El Mundo
La Corte Suprema confirmó el jueves la absolución de uno de los principales sospechosos de los atentados del 2004 contra trenes de Madrid, al rechazar una apelación con el argumento de que ya había sido hallado culpable del mismo delito en Italia.
El egipcio Rabei Osman es uno de los tres presuntos cerebros de los ataques que fueron exonerados de homicidio en masa durante un juicio en Madrid en octubre.
La corte resolvió que debido a que Osman había sido sentenciado a ocho años de prisión en Italia, no podía ser condenado de nuevo por el mismo delito, dijo un funcionario del tribunal a The Associated Press a condición del anonimato debido al protocolo de la institución.
Los fiscales españoles habían alegado sin éxito que Osman estaba apelando su sentencia en Italia, con la intención de que pudiera ser procesado en España.
En España, tanto fiscales como acusados pueden apelar decisiones de cortes menores.
La mañana del 11 de marzo del 2004 estallaron diez bombas ocultas en mochilas a bordo de cuatro trenes atestados de pasajeros, con un saldo de 191 muertos y al menos 1.800 heridos en el peor ataque de islamistas en Europa.
Una investigación de dos años en España concluyó que el atentado fue cometido por extremistas locales, inspirados por el llamado de al-Qaida para tomar las armas, pero sin relación directa con el líder de la red terrorista Osama bin Laden.
En el juicio de cinco meses que terminó en octubre, 21 personas _incluidos tres autores intelectuales_ fueron encontrados culpables.
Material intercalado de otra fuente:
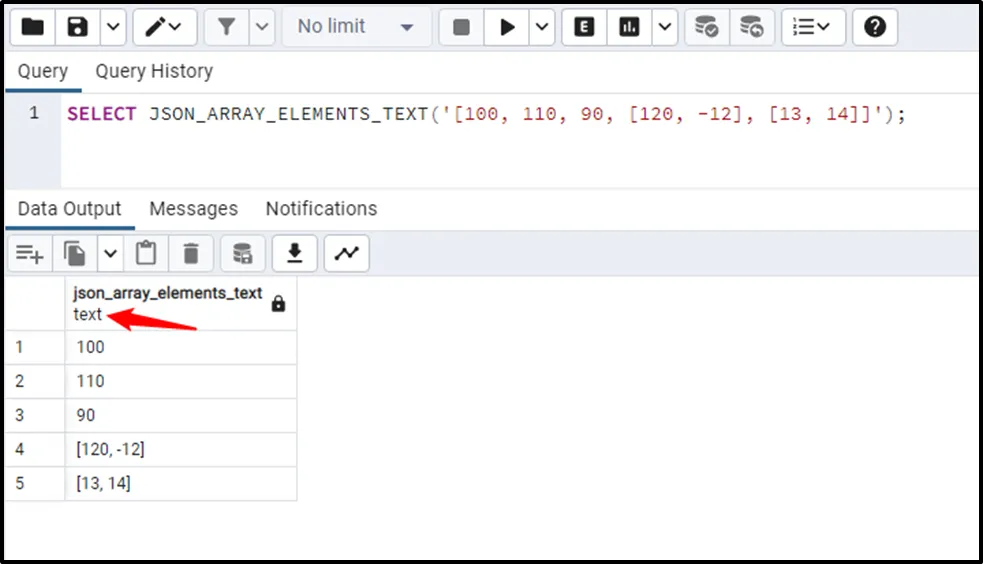Viewport: 983px width, 564px height.
Task: Open the Messages tab
Action: [x=193, y=208]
Otras siete, Osman entre ellos, fueron absueltas.
La Corte Suprema absolvió también a otros cuatro hombres que habían sido declarados culpables de delitos menores y sentenciados a penas de prisión entre 12 años y perpetua. Los cuatro son Basel Ghalyoun, Mouhannad Almallah Dabas, Abdelilah el Fadual el Akil y Raúl González.
Además, redujo ligeramente las sentencias de otros y anuló la absolución de Antonio Toro, acusado de intercambiar explosivos usados en el ataque por drogas y dinero. Había sido condenado a 12 años de cárcel.
El reportero Harold Heckle de AP contribuyó en la información.